Мне казалось, что я отзываюсь громко. Но, похоже, я говорила шепотом: Вернер несколько раз проходил мимо, прежде чем наконец нашел меня.
Улыбаясь, он склонился надо мной. Его глаза лучились счастьем. Он взял ребенка, развернул одеяльце, увидел, что это девочка, и застыл.
«Это была твоя идея! Вся эта беременность! И что я с этого получил? Опять девочка! Опять девочка!»
Вернер был в бешенстве. Его глаза, казалось, побелели. Еще секунду назад я так любила его, но теперь огонь любви погас. Муж-нацист – чего же я ожидала? Разве режим не презирал женщин, не ценил в них исключительно способность к размножению? Разве страна, где мы жили, не превозносила примитивную, убогую мужественность? Вернер ходил взад-вперед у моей каталки, почти плюясь от ярости.
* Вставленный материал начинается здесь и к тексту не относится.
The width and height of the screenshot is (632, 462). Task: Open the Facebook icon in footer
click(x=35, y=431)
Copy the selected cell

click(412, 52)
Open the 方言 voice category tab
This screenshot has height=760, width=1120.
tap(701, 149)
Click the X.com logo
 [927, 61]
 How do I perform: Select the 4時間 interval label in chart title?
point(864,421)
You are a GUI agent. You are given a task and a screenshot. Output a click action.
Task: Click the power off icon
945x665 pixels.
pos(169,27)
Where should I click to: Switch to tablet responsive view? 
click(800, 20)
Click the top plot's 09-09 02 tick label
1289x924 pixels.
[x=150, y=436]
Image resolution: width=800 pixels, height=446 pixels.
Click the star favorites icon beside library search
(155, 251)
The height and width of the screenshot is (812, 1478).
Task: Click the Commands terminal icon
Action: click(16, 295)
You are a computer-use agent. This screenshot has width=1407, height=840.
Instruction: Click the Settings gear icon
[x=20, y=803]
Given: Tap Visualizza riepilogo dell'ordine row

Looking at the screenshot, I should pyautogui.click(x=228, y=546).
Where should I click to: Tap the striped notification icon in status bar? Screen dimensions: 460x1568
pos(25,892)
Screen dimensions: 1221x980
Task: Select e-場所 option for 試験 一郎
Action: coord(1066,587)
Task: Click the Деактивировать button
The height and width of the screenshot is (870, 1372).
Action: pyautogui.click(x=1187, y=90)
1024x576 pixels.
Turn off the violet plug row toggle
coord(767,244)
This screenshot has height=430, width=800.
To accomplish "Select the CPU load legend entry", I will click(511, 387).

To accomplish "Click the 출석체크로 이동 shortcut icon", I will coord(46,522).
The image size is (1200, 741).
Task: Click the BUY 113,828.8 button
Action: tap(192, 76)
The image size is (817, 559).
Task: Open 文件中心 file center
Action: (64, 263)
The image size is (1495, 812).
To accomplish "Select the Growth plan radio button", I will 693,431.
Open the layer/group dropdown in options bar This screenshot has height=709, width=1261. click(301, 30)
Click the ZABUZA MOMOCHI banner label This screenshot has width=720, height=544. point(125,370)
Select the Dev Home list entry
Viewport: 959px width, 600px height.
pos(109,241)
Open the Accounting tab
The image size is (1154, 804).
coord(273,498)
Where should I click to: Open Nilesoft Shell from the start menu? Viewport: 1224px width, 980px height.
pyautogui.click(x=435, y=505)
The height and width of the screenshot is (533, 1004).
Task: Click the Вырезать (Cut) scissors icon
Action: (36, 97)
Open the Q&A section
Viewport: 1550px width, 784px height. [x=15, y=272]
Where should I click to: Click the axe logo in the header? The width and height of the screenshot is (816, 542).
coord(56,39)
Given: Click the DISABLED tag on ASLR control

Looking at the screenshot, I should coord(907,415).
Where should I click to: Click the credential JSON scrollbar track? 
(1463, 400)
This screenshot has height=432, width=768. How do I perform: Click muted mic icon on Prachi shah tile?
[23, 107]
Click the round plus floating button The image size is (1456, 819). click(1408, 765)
В этот момент я глубоко его ненавидела и не хотела больше его видеть. «Это мой ребенок, мой ребенок, мой ребенок. Она только моя», – повторяла я про себя.
На следующий день Вернер прислал письмо с извинениями за свое ужасное поведение.
У всех нас бывают срывы в болезненные моменты. Срывы заканчиваются, боль уходит, и все это забывается. И все же мне кажется, что каждый раз, когда один близкий человек чем-то ранит другого, в отношениях возникает трещинка. Она почти невидима, но только и ждет удобного момента, чтобы все испортить. Однако я не могла позволить себе обижаться на Вернера. Он был отцом моего ребенка и нашим общим защитником. Поэтому, когда он снова пришел в палату и прижал мою руку к губам, я смягчилась.